Written request: Locate every line in the rows below that contains the word "should" and copy each such line. Case counts.
+ + + + + + +
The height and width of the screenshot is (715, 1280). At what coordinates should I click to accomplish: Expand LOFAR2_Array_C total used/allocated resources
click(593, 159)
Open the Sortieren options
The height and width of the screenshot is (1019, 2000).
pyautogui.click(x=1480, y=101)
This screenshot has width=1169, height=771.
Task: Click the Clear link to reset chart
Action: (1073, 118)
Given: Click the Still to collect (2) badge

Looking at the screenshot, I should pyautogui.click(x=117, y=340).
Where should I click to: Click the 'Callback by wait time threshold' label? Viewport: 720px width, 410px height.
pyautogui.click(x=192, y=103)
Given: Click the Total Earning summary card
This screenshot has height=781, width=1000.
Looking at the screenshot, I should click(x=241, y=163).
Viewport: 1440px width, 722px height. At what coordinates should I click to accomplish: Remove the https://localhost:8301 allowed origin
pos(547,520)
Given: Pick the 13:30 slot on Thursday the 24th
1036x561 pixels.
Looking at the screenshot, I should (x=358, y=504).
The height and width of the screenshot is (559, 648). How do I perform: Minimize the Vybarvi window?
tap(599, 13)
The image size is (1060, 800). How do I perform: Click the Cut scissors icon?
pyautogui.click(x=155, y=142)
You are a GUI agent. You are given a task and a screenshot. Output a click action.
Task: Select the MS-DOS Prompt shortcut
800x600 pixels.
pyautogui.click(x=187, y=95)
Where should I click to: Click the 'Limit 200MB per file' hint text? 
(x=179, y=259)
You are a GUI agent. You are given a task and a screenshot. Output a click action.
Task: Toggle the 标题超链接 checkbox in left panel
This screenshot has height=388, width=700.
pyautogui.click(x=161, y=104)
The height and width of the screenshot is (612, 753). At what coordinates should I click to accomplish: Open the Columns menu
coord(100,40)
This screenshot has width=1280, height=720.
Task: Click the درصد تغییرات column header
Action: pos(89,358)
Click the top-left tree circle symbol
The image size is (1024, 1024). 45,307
+ + + + + + +
Finished exercise:
The height and width of the screenshot is (715, 1280). At what coordinates should I click to accomplish: Expand LOFAR2_Array_C total used/allocated resources
Looking at the screenshot, I should pyautogui.click(x=117, y=340).
Where should I click to: Click the 'Callback by wait time threshold' label? Viewport: 720px width, 410px height.
Looking at the screenshot, I should click(x=241, y=163).
Viewport: 1440px width, 722px height. At what coordinates should I click to accomplish: Remove the https://localhost:8301 allowed origin
Looking at the screenshot, I should (x=358, y=504).
Where should I click to: Click the 'Limit 200MB per file' hint text? 
The height and width of the screenshot is (612, 753). At what coordinates should I click to accomplish: Open the Columns menu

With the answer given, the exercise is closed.